Его метод письма был совершенно особенным, хотя он и имел некоторое внешнее сходство с методом его друзей Эмерсона и Олкотта. Подобно им, он рано начал вести дневник, который стал одновременно личным дневником и сборником выписок. Но в то время как они записывали приходящие им на ум мысли без предварительного обдумывания или последовательного упорядочения, Торо делал зарисовки и наблюдения для своего дневника столь же тщательно и привычно, как отмечал углы и расстояния при съемке конкордской фермы. Во время всех своих ежедневных прогулок и дальних путешествий он делал наброски на месте происходившего с ним, и эти наброски, зачастую весьма краткие и символичные, он тщательно переписывал, как только выпадало время, в свой дневник, не распределяя их по темам, а ровно так, как они к нему приходили. К ним он добавлял свои ежедневные размышления, иногда выраженные в стихах, особенно в период между 1837 и 1850 годами, но главным образом в виде точной и уместной прозы. В его дневниках обнаруживается множество деталей, но не таких, какие обычно встречаются в дневниках других людей, — не тривиальных, а значительных деталей. Из этих ежедневных записей он составлял свои эссе, лекции и тома; все они медленно, с большим раздумьем и переработкой приводились к той форме, в которой он представлял их публике. После этого он почти ничего в них не менял; они получили последний отпечаток его ума, и он позволял им стоять и говорить за себя самих. Но перед печатью они подвергались постоянным изменениям посредством дополнений, вымарываний, перестановок, исправлений и комбинирования. На подготовку той или иной лекции могло уйти два года или двадцать лет; или же она могла быть, подобно его защите Джона Брауна, скопирована без особых изменений со страниц его дневника за предшествующие две недели. Но то был исключительный случай; и Торо был взволнован и воодушевлен кампанией и арестом Брауна так, как, пожалуй, никогда прежде.

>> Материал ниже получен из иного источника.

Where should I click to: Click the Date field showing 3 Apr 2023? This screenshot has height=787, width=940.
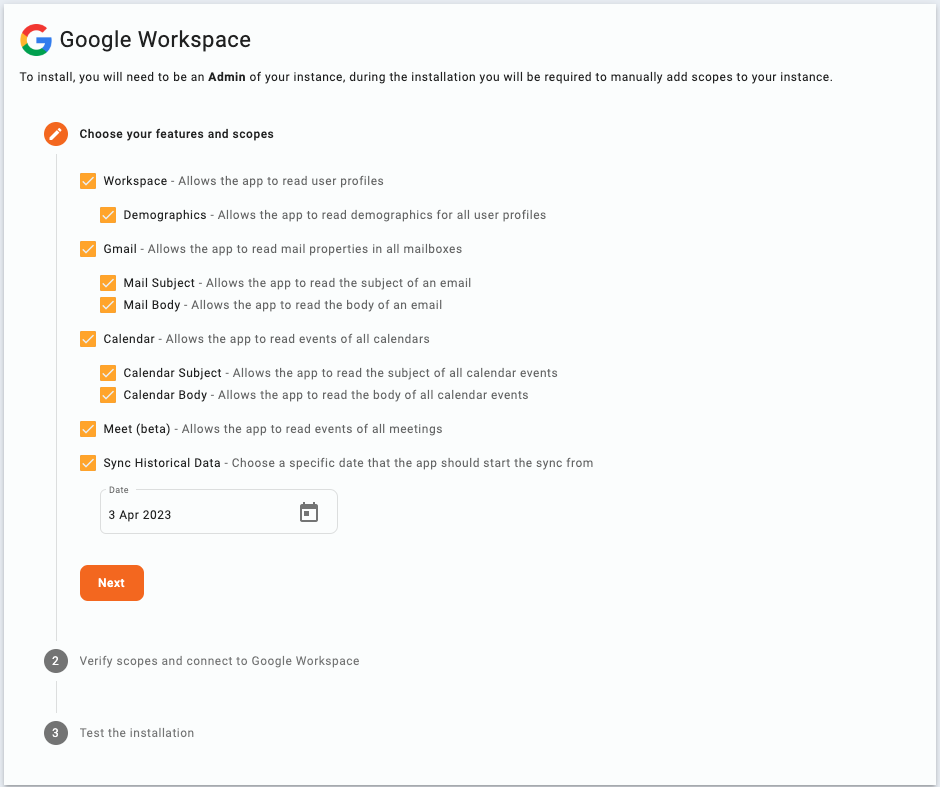(x=219, y=512)
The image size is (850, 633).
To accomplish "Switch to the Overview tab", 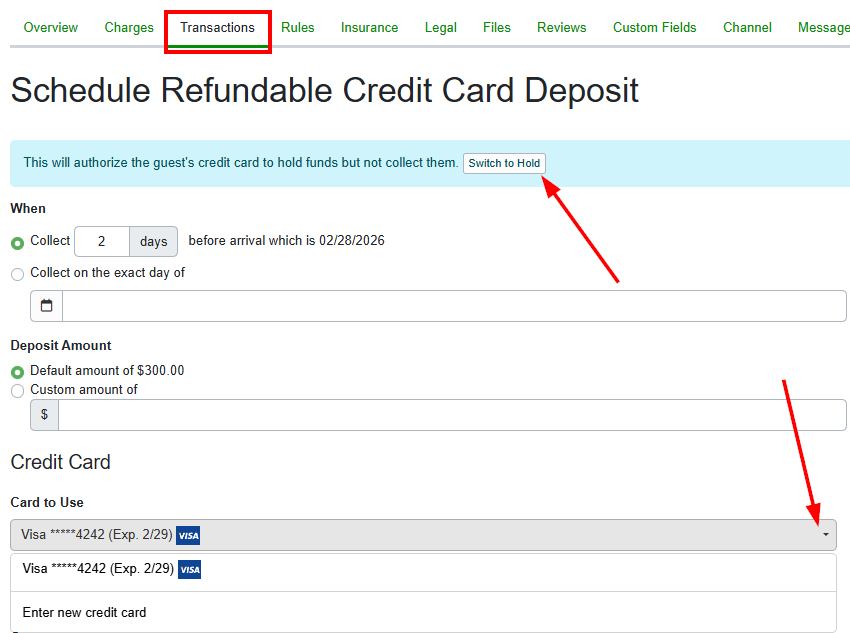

«Мысль о положении и судьбе этого человека, — говорил он, — портит здесь, на Севере, многим день для всяких других размышлений. Если кто-нибудь из тех, кто видел Джона Брауна в Конкорде, способен успешно продолжать какой-либо другой ход мыслей, я не знаю, из чего он сделан. Если найдется такой, кто получает свою обычную норму сна, я ручаюсь, что он легко растолстеет при любых обстоятельствах, которые не затрагивают его тело или кошелек. Я кладу клочок бумаги и карандаш под подушку, и когда не мог уснуть, писал в темноте. Я был настолько поглощен им, что удивлялся всякий раз, когда замечал, что рутина природного мира все еще продолжается, или встречал людей, занятых своими делами и сохраняющих безразличие».